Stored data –

..............................

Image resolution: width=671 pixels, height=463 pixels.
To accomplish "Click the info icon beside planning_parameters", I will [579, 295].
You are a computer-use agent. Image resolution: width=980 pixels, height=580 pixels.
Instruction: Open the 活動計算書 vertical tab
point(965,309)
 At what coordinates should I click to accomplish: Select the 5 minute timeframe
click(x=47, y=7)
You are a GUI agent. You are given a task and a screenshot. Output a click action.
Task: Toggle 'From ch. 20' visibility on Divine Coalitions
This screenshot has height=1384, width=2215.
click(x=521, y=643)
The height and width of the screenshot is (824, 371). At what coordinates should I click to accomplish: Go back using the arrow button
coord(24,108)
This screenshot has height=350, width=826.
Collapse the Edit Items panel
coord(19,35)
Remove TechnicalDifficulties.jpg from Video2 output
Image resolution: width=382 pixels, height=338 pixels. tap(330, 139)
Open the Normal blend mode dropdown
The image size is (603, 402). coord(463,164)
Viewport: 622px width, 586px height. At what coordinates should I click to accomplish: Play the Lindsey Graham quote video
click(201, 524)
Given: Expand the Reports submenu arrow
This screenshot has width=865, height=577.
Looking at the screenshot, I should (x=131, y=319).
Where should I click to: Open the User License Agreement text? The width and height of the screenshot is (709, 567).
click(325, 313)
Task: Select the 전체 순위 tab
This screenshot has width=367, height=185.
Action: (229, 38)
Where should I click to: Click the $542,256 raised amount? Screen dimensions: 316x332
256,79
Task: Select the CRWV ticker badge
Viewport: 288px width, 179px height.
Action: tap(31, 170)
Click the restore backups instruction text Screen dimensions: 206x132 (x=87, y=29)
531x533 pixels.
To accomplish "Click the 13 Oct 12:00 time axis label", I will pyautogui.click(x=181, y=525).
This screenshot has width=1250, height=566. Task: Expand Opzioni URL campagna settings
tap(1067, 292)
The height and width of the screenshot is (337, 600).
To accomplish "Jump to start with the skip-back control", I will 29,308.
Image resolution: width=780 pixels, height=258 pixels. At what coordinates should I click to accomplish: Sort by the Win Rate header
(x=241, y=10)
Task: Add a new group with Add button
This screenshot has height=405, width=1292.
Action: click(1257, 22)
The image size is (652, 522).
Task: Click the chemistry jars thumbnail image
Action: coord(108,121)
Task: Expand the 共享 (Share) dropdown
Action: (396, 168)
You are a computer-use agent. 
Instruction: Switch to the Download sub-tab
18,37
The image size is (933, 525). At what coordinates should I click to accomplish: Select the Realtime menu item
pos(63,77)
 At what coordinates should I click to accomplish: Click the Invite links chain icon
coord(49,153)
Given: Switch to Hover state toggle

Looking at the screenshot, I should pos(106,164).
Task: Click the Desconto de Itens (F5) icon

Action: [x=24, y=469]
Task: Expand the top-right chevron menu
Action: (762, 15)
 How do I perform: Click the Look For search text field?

..............................

WHAT THIS TASK INVOLVES – Your answer should consist only of the lines from the one that holds "Given: Switch to Hover state toggle" to the end of the entries above, both ends included, each repeated exactly.

RESULT –
Given: Switch to Hover state toggle

Looking at the screenshot, I should pos(106,164).
Task: Click the Desconto de Itens (F5) icon

Action: [x=24, y=469]
Task: Expand the top-right chevron menu
Action: (762, 15)
 How do I perform: Click the Look For search text field?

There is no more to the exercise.